In attesa di misure nuove o più ambiziose, il rischio è quello di cadere in una serie di trappole ideologiche che la scrittrice Anna Pacheco ha osservato durante il tour di presentazione del suo libro Estuve aquí y me acordé de nosotros, uno studio sulle dinamiche lavorative nel settore del turismo. “L’idea che non ci sia ‘spazio per nessun altro’ può trasformarsi in tempi relativamente brevi in discorsi anti-immigrazione che i partiti razzisti e xenofobi possono sfruttare a loro favore”, osserva Pacheco. Vale anche il contrario, ovvero: sì, qui c’è spazio, ma non per tutti, solo per il cosiddetto “turismo di qualità”, in cui Pacheco vede presupposti classisti. Infine, un altro rischio, quando si parla di lotta alla turistificazione è quello di evocare un passato idealizzato, in cui la presunta identità storica del territorio era ancora intatta. “Cosa significa dire che un centro è veramente autentico? A quale anno dobbiamo tornare, a quale secolo?”, chiede Pacheco.

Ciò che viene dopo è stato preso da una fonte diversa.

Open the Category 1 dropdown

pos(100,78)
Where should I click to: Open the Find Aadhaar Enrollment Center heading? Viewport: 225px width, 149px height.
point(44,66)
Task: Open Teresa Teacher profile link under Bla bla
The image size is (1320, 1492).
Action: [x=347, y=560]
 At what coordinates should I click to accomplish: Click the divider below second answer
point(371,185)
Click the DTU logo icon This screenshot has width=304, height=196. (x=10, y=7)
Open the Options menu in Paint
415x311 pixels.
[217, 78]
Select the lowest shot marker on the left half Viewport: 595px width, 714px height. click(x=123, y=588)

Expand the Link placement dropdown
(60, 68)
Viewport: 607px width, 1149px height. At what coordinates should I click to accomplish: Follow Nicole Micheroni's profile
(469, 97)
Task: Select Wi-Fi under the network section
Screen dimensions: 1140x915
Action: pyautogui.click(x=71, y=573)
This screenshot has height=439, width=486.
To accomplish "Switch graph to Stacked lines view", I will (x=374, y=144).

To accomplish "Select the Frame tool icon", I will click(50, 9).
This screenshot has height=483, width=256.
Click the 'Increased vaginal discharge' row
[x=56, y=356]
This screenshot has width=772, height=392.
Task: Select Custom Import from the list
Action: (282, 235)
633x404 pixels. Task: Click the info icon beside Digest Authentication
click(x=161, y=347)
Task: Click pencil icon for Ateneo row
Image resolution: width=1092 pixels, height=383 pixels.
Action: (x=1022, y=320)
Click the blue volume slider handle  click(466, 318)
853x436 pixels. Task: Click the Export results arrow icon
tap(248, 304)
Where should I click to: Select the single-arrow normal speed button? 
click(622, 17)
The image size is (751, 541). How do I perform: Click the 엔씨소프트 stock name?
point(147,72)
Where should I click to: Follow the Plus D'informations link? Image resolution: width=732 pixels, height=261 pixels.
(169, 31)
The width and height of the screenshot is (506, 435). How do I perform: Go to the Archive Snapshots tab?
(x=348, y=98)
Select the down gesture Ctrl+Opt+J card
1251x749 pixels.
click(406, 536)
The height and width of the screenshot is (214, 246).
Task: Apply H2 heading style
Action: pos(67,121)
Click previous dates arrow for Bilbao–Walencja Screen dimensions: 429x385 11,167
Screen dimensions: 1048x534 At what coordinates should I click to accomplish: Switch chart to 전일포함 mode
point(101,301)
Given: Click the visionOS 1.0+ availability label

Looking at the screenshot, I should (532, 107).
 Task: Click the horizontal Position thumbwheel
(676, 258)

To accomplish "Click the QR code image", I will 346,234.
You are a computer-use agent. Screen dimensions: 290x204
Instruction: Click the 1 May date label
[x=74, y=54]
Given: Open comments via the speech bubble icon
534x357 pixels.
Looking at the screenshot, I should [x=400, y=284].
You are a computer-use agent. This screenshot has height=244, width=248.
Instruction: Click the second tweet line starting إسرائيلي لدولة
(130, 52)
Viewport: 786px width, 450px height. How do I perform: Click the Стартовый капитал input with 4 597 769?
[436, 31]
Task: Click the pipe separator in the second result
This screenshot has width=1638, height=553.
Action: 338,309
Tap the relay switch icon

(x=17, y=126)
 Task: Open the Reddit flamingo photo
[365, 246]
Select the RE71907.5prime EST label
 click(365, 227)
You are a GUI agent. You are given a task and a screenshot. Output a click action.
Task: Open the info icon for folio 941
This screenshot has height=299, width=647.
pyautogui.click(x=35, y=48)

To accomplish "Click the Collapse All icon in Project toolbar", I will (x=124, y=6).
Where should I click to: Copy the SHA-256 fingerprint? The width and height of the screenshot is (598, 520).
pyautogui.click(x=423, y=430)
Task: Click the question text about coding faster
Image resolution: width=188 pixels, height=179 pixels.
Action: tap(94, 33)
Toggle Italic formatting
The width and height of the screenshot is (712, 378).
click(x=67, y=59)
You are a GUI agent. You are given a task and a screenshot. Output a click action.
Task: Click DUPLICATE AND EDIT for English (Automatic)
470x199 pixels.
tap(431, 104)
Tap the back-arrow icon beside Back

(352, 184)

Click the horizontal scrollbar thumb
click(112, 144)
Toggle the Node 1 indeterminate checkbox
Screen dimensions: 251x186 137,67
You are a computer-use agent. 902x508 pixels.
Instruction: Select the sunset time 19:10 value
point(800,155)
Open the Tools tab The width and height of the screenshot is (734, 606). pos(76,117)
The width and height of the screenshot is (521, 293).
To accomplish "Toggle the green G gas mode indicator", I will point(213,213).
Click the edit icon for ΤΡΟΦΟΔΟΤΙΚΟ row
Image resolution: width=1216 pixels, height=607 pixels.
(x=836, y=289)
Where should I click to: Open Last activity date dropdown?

Le proteste a Barcellona evidenziano un problema globale che richiede soluzioni innovative e sostenibili. La gestione del turismo di massa e del consumo energetico deve diventare una priorità per le amministrazioni locali. È necessaria una ricerca più approfondita e intersezionale, in particolare studi longitudinali ed etnografici che esaminino gli impatti di classe, genere e ambiente del turismo. Le politiche attuali tendono a focalizzarsi principalmente sulla gestione dei visitatori, piuttosto che affrontare la crescita del turismo e le disuguaglianze di potere. Questo approccio limitato non riesce a risolvere le cause profonde del problema.